Zafer Köse’nin soruları eşliğinde ilerleyen kitapta, Livaneli’nin penceresinden görünen Türkiye manzarası okuyucuya sunuldu. Sanattan, siyasete Türkiye portresi sunan Livaneli, bir sanatçının gözünden toplumda yaşanan dönüşümlere ayna tuttu.

Kitabın, “Kapitalizm Çağında Güzellik” başlıklı bölümünde Livaneli, “Sol değerlerle mücadele etmek dışında kapitalizme direnmenin bir yolu var mıdır?

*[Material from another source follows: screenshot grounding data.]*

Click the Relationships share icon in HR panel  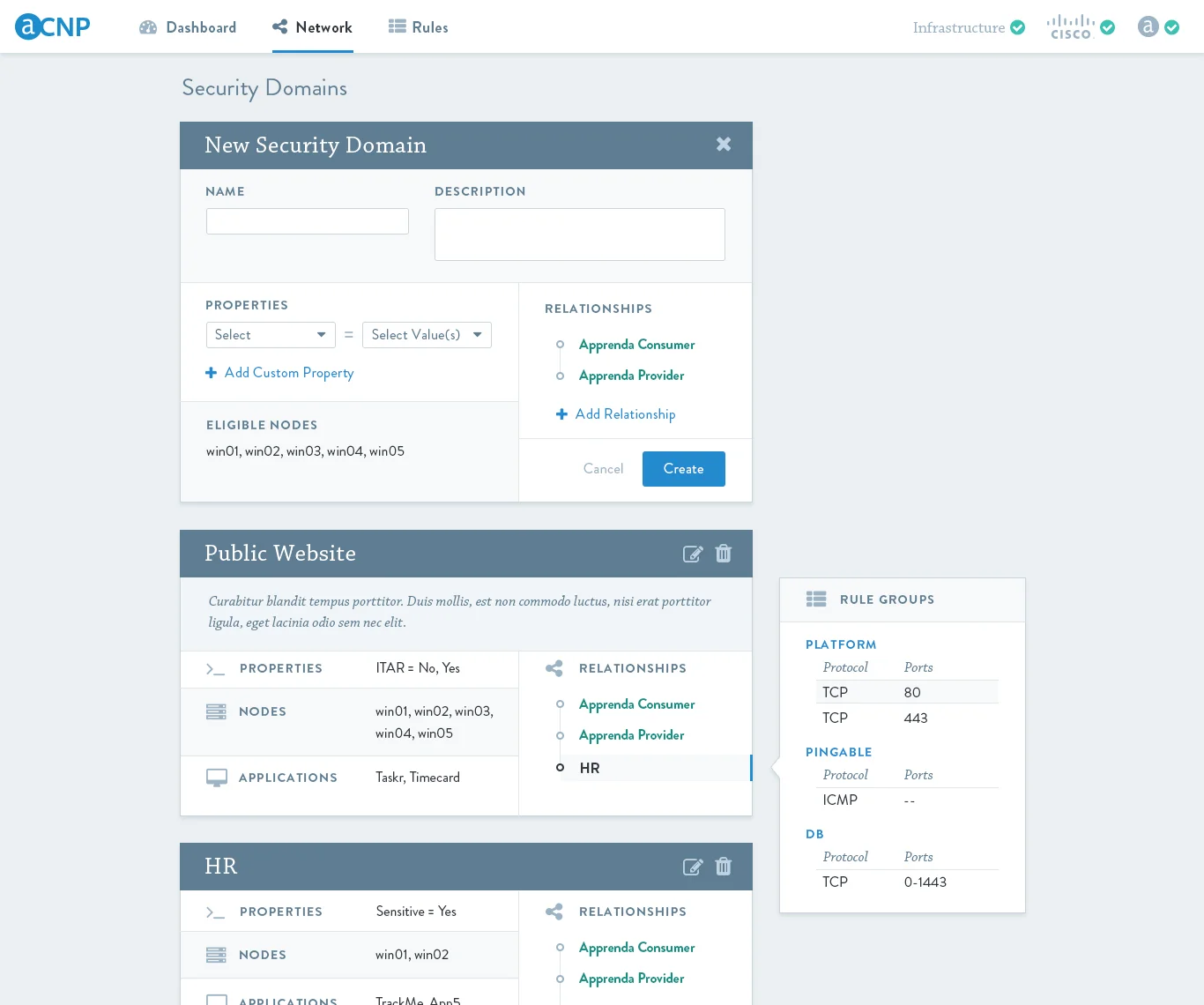click(x=554, y=912)
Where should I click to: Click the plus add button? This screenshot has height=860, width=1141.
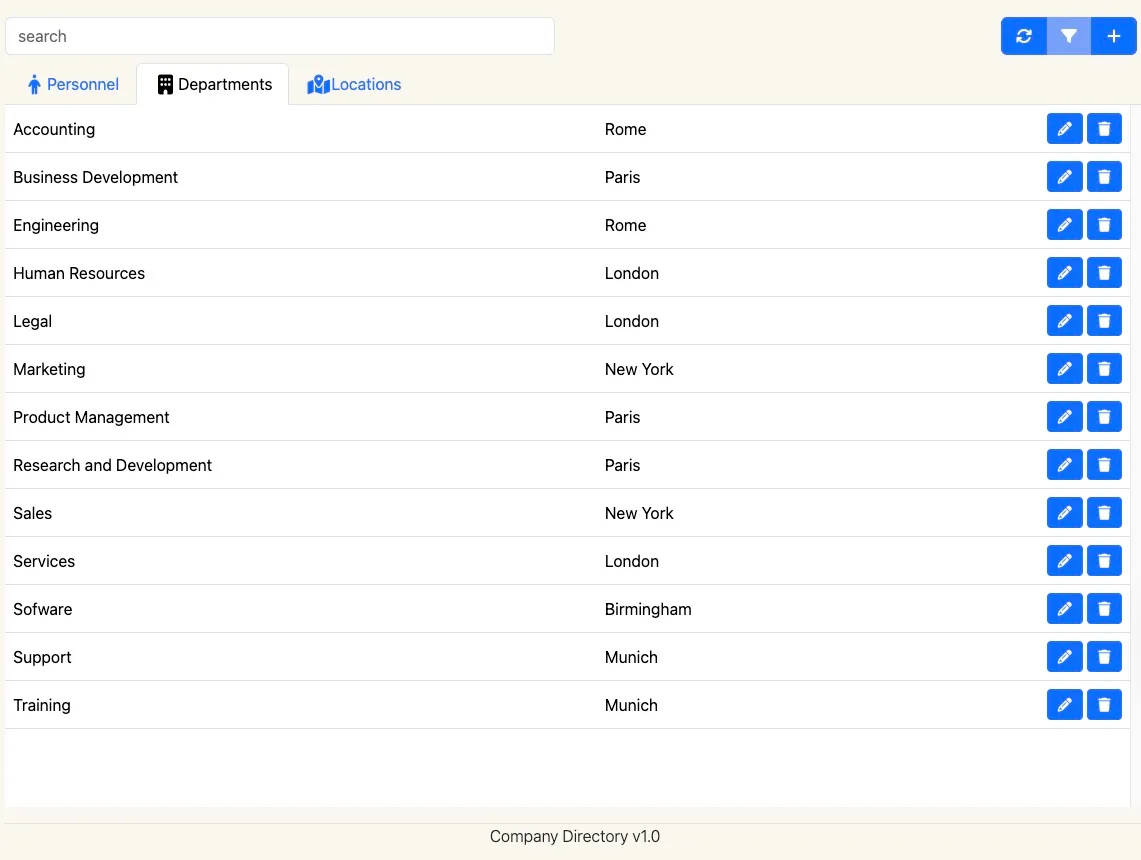click(x=1114, y=36)
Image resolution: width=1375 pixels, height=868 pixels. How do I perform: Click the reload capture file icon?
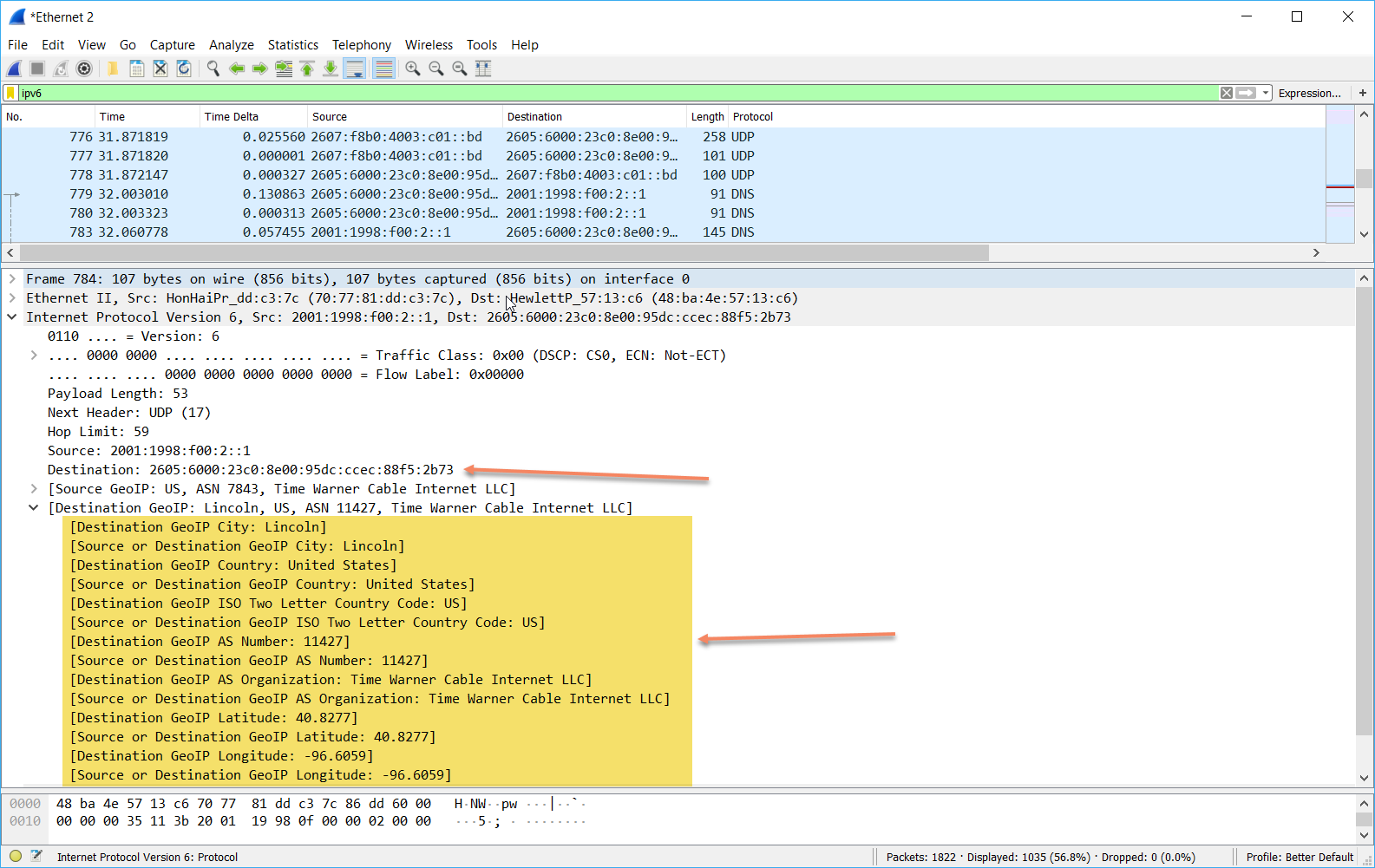[x=184, y=69]
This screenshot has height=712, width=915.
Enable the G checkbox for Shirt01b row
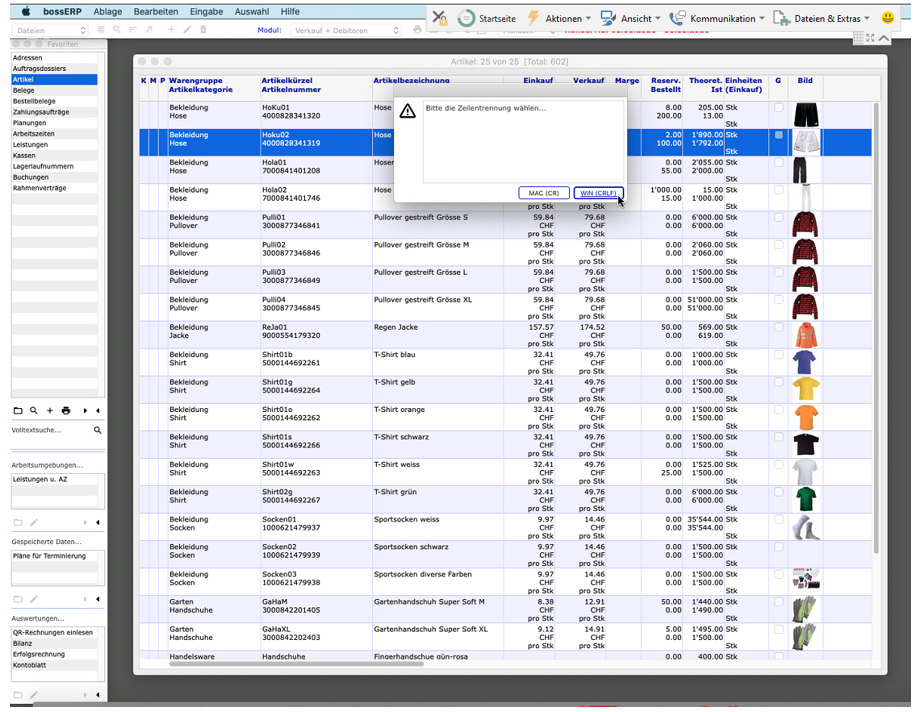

Özellikle Müslüman toplumlarda, dinsel değerlerle de bir muhalefet ortaya çıkabilir mi” sorusunu yanıtladı.

 “İslam ülkelerinde” sosyalist düşüncenin gelişemediğini belirten Livaneli, İslam’ın ortaya çıkış sürecinde, zenginliğe karşı bir tavır olduğunu anlattı. Livaneli, Latin Amerika’da haksızlığa ve yoksulluğa itirazın sosyalizmle, “İslam ülkelerinde” ise İslam’la gerçekleştiğini belirtti.

İşte Zafer Köse tarafından yöneltilen o soruya Zülfü Livaneli’nin verdiği yanıt:

“Yozlaşmaya, bencilliğe, tektipleşmeye karşı çıkmak için, kapitalizme direnmek gerekiyor. Aksi halde, bir duruma itiraz ederken onun nedenini savunmak gibi bir çelişki ortaya çıkıyor. Sol değerlerle mücadele etmek dışında kapitalizme direnmenin bir yolu var mıdır? Özellikle Müslüman toplumlarda, dinsel değerlerle de bir muhalefet ortaya çıkabilir mi?”

“Marksist düşünür David Harvey, anti-kapitalist mücadele ile sosyalist mücadeleyi birbirinden ayırırken çok doğru bir noktaya parmak basıyor aslında. Her anti-kapitalist mücadele sosyalist olmak zorunda değil. Mutlaka sosyalizmden aldığı ilhamlar vardır, talepleri çakışabilir ama anti-kapitalist mücadeleyi ayrı tutmak gerekir.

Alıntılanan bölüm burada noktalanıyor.